John W. Vinson - 22 Mar 2007 23:34 GMT
>Hi, my name is Jean C. and well trying to finish a project. I have the
>following problem, I have two tables "Costtable" and
[quoted text clipped - 4 lines]
>corruption in the "Costtable". Can you help me?Thanks for your
>cooperation. Hope you have a nice day.

Well... this is wasted effort, most likely.

If your database gets corrupted, you're very likely to lose BOTH tables.

If you want to back up your data, it's very much preferable to (quite outside
of Access) make a backup copy of your entire MDB file.

If you want to do this anyway, for some reason that I'm not seeing, an Append
query will do the job - you'll need two queries, one for each direction.
However, if a table becomes corrupted, you won't be able to append to it;
you'll need to delete it, compact and repair the database, and then recreate
it before you can append.

            John W. Vinson [MVP]
jeanhurtado@gmail.com - 23 Mar 2007 13:10 GMT
On Mar 22, 6:34 pm, John W. Vinson
<jvinson@STOP_SPAM.WysardOfInfo.com> wrote:

> >Hi, my name is Jean C. and well trying to finish a project.

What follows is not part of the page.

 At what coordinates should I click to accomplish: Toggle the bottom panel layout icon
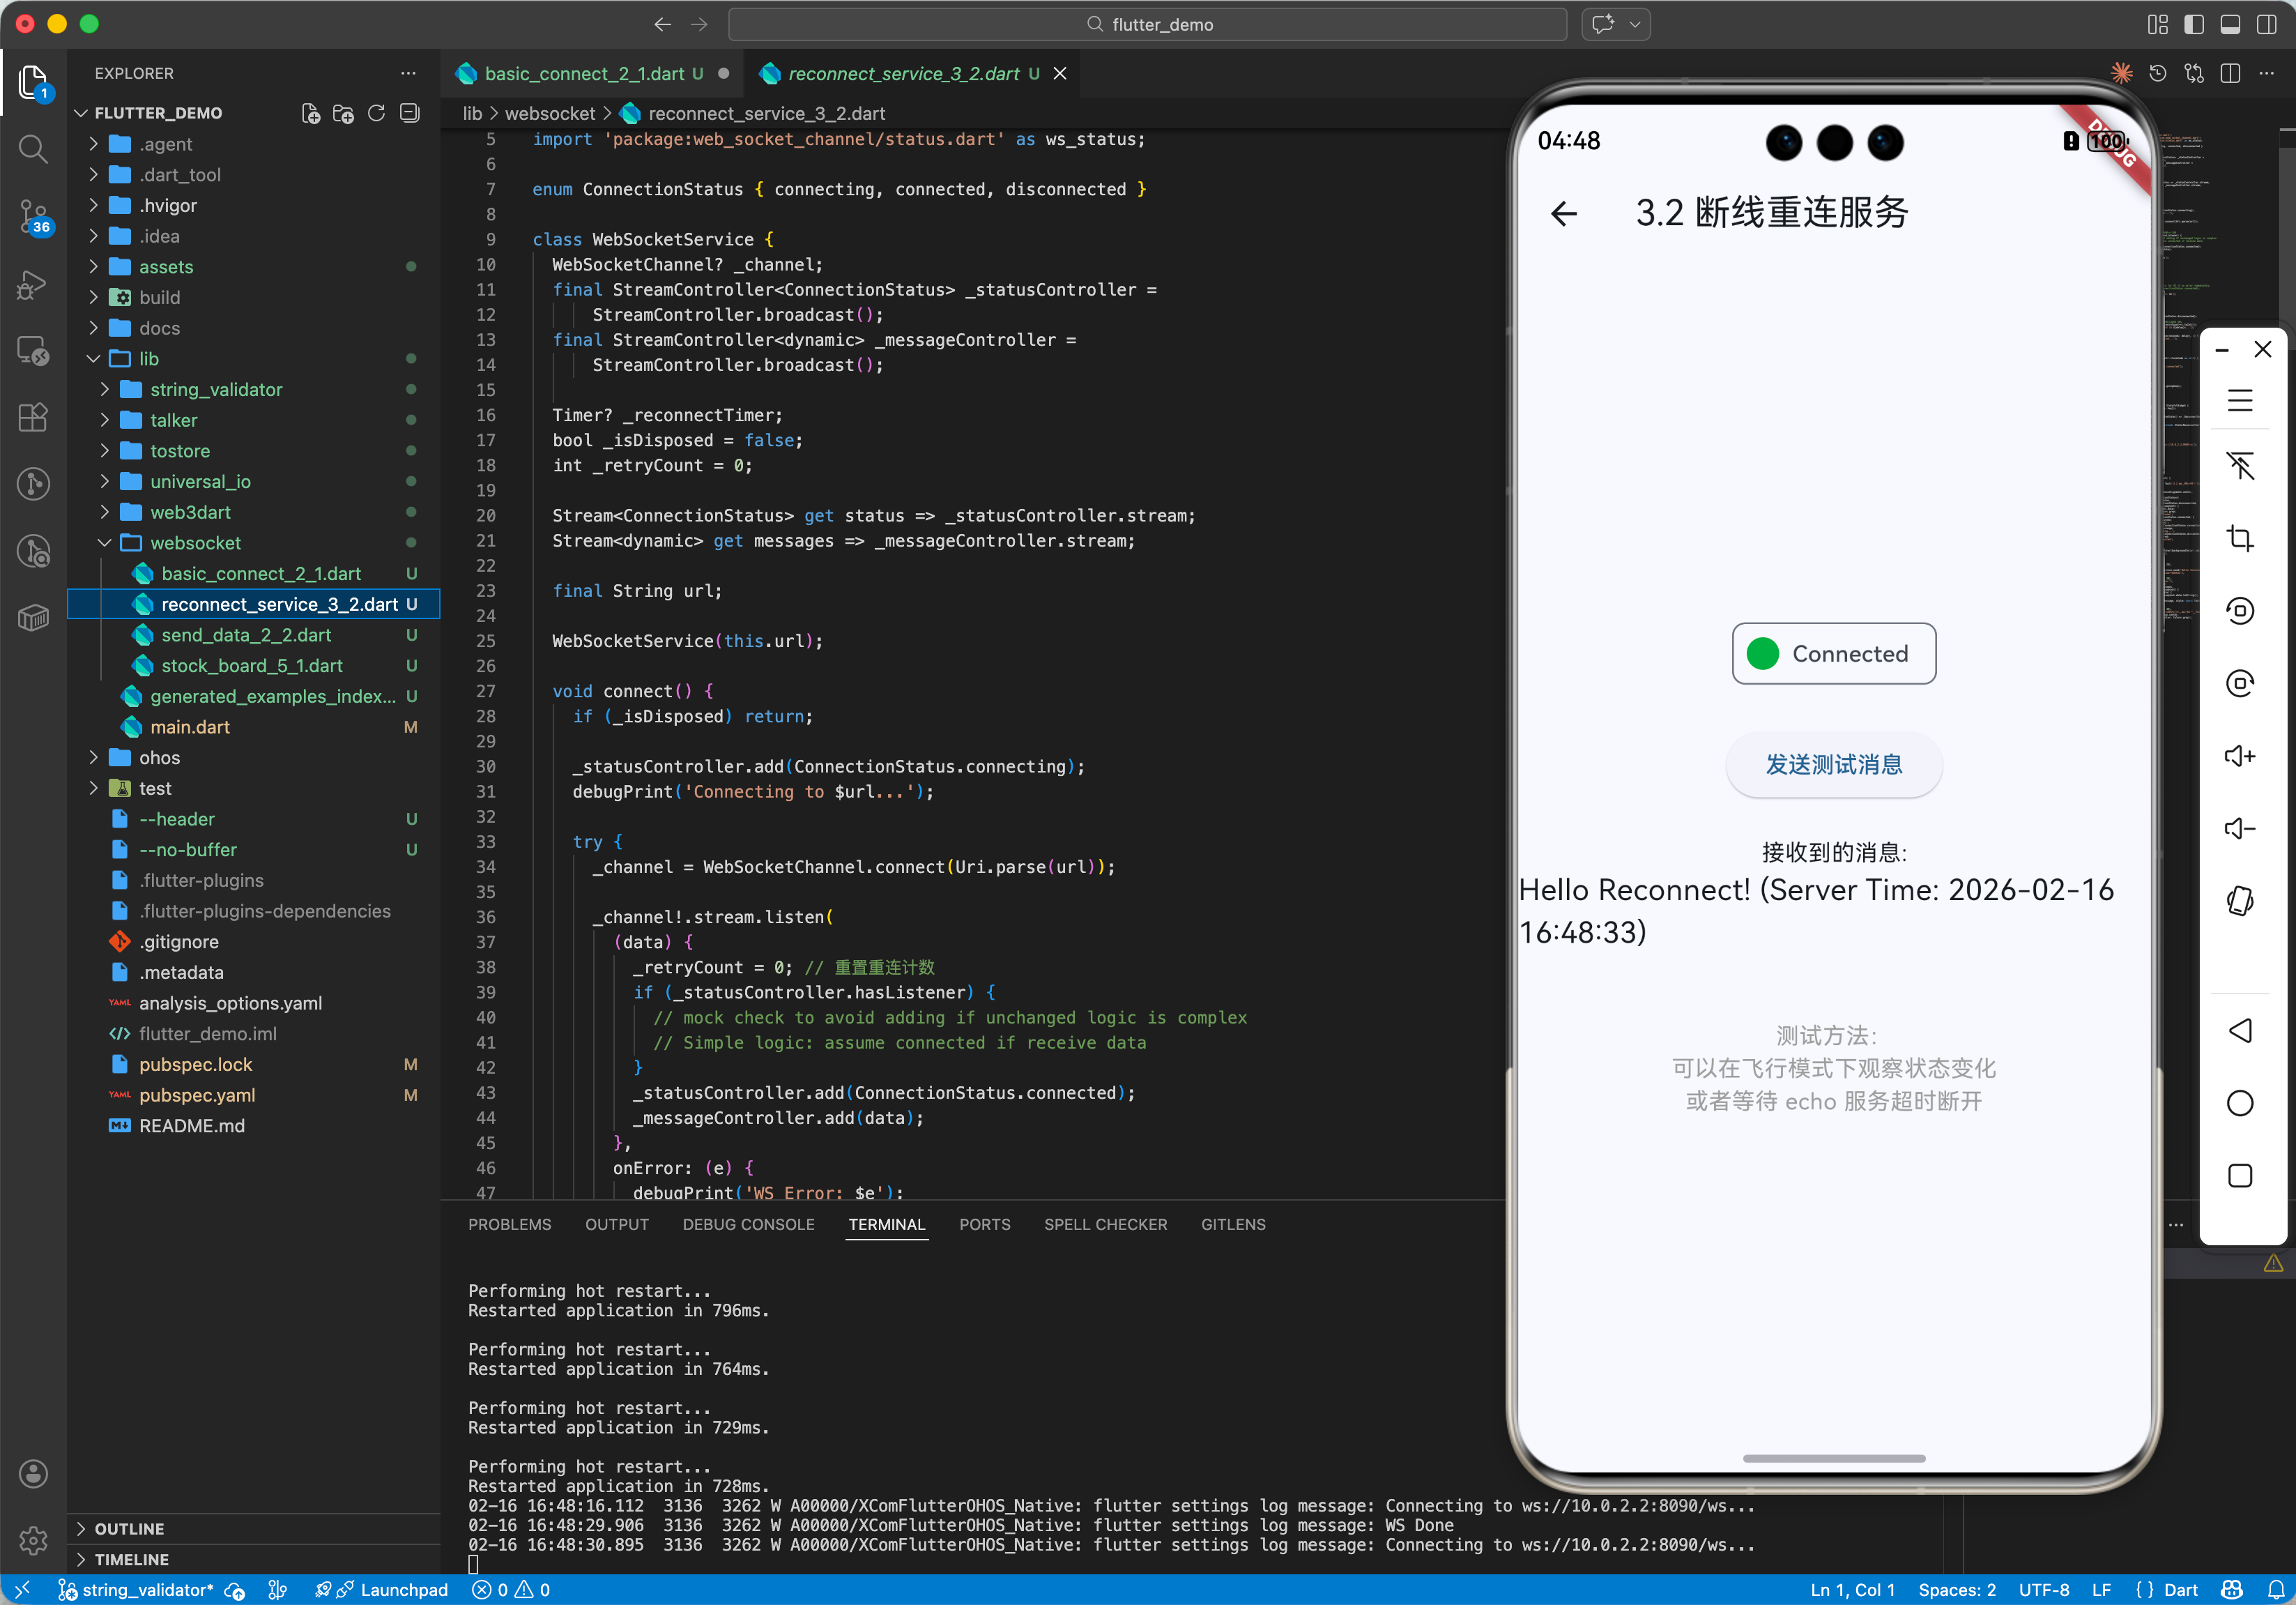2230,24
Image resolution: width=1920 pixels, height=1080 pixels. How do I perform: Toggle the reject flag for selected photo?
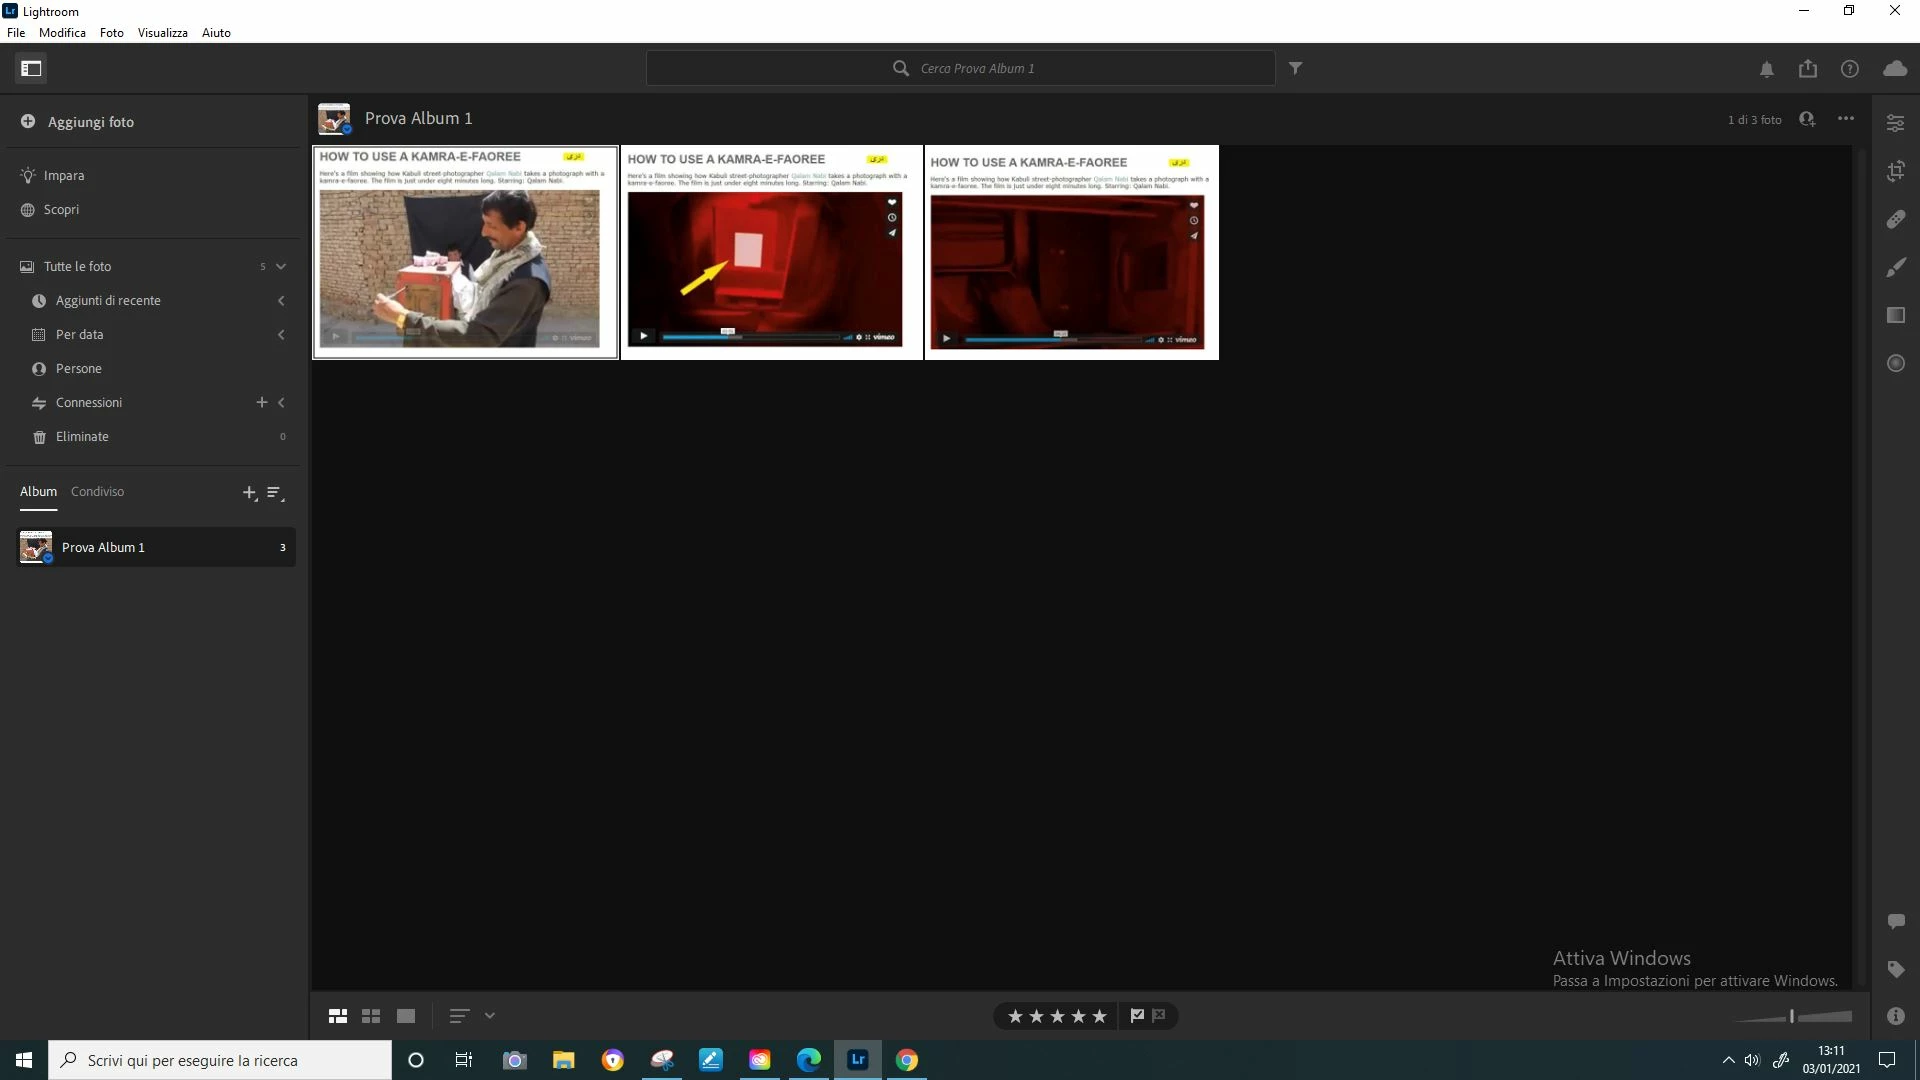click(1159, 1016)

I have the
> >following problem, I have two tables "Costtable" and
[quoted text clipped - 19 lines]
>
>              John W. Vinson [MVP]

Thanks Mr. John for your help. The pourpose of this backup is because
the "Costtable" is a table that it will receive a spreedsheet transfer
(update cost pourposes) and if the excel file gets corrupt then
the"BackupCostTable" will revert it contents to the "Costtable" again.
Hope you understand. My pourposes is to avoid a lost of data if the
transfer fails.
John W. Vinson - 23 Mar 2007 14:59 GMT
>Thanks Mr. John for your help. The pourpose of this backup is because
>the "Costtable" is a table that it will receive a spreedsheet transfer
>(update cost pourposes) and if the excel file gets corrupt then
>the"BackupCostTable" will revert it contents to the "Costtable" again.
>Hope you understand. My pourposes is to avoid a lost of data if the
>transfer fails.

I'd still recommend backing up the entire MDB. A transfer gone bad (say a
network dropout during the process) is just as likely to corrupt the entire
.mdb as it is to selectively damage the target table.